Crossover - use 1-point or 2-point, NOT uniform. Single-point or two-point crossover at a moderate-to-high rate (~0.7-0.9). The chromosome has positional semantics but every position holds the same kind of value - cuts are apple-to-apple. 1-point and 2-point preserve large schemata of "useful move sub-sequences." Why I would NOT use uniform: uniform 50/50 crossover destroys schemata - the doctor's standing warning is "50/50 ruins the schemas, random always means exploration." For the 8-puzzle this is doubly bad: uniform crossover is likely to produce U-D or L-R "dance" pairs at the boundaries between inherited single-gene segments, wasting moves. Order-preserving / cycle crossovers are not needed because the chromosome is not a permutation.

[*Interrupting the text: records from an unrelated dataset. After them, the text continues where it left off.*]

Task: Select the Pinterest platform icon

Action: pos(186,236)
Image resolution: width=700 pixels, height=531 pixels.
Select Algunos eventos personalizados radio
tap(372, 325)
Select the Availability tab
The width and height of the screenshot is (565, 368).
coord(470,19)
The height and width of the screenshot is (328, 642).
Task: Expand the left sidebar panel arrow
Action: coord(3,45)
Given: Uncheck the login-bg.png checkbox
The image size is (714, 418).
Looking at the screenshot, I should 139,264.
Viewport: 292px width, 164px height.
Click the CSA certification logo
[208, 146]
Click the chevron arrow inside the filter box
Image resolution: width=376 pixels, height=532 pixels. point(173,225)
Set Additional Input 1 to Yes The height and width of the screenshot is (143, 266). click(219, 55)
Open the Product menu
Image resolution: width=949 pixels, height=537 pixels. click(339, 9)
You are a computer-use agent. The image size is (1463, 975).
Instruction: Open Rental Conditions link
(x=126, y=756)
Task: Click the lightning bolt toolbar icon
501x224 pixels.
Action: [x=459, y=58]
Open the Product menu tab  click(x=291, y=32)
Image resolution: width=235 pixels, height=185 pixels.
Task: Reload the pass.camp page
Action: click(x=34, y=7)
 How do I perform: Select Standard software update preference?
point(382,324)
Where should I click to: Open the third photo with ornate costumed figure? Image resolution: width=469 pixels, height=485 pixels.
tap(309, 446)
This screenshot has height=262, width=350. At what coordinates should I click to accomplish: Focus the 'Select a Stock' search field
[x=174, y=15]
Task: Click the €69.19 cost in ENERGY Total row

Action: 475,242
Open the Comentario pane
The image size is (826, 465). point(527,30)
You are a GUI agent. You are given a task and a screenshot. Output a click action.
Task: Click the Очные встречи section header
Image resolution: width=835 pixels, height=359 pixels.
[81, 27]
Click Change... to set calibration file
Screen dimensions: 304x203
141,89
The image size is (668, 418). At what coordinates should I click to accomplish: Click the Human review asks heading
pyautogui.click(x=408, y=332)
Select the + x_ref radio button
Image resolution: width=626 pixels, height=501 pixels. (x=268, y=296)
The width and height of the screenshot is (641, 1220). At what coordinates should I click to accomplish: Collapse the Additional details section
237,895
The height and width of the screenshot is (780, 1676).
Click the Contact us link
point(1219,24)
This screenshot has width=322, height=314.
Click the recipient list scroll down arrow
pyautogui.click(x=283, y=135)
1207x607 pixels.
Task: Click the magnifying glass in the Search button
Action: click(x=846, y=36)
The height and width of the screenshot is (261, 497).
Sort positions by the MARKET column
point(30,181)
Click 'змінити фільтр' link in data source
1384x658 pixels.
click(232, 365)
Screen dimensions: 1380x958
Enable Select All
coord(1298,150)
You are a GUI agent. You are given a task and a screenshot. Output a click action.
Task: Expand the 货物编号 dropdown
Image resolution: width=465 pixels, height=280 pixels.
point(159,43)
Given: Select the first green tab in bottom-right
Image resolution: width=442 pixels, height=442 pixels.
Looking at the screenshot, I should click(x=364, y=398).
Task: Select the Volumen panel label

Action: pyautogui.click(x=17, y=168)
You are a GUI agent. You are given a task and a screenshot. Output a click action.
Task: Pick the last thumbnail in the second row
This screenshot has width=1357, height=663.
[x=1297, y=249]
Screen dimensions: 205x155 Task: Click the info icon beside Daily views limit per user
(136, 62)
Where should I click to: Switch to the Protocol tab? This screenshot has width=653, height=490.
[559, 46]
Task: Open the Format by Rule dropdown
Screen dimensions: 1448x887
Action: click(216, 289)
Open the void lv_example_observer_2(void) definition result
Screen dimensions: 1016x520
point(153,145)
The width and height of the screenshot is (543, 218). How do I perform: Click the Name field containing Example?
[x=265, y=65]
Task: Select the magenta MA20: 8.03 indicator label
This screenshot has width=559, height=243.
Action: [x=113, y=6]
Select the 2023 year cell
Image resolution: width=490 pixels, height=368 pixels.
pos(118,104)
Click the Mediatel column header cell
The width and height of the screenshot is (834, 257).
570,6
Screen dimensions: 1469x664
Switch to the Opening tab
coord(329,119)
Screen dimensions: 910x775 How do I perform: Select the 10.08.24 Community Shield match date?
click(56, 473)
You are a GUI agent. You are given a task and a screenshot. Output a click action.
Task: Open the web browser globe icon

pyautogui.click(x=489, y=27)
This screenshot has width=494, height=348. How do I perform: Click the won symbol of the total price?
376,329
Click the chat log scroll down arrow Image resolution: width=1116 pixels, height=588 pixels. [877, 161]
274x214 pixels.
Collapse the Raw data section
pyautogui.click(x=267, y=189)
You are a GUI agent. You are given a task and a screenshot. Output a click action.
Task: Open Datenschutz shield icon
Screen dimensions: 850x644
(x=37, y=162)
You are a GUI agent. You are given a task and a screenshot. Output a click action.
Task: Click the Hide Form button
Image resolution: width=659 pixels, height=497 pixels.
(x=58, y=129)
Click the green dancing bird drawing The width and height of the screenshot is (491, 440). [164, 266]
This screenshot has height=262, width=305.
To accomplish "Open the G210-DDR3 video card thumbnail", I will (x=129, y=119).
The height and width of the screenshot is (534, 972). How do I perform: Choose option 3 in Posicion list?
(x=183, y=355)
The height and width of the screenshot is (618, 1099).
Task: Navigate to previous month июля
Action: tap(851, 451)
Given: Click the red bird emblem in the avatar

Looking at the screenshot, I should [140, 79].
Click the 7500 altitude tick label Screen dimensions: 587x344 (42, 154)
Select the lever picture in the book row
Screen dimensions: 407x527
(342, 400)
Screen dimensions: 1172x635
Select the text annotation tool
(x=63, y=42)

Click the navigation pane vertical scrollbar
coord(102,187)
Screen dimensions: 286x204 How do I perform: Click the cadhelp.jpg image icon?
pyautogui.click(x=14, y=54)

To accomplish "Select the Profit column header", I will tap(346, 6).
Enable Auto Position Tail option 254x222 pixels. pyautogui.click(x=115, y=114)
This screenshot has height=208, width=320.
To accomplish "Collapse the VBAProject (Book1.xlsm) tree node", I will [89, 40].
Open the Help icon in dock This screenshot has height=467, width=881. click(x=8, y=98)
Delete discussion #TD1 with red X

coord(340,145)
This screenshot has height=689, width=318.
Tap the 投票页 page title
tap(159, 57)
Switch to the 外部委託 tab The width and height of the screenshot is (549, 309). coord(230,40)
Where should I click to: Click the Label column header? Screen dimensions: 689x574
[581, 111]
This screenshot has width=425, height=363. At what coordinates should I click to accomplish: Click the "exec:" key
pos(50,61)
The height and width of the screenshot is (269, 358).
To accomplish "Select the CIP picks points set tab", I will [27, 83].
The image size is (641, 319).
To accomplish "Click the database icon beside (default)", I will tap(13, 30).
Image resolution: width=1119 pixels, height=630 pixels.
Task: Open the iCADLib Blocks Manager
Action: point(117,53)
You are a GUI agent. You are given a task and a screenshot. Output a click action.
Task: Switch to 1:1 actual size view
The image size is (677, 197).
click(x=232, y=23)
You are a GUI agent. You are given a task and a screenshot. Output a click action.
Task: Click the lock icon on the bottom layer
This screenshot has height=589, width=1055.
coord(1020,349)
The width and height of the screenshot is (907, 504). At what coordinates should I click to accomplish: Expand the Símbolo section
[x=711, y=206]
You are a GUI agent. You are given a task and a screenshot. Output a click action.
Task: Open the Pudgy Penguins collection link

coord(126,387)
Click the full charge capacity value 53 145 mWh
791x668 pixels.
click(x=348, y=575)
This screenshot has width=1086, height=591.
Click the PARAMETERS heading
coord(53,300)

Invalid-move handling. Some chromosomes contain moves that are infeasible at runtime (e.g. L when the blank is already in the leftmost column). Four strategies:

• Repair (preferred): transform the invalid move into a feasible one. The doctor's exact example: "UU becomes UR." Keeps the chromosome semantically meaningful.
• Stop early: when the first invalid move is hit, freeze the board and evaluate.
• Penalty: add a large cost for each invalid move.
• Ignore / discard: skip the invalid move and continue.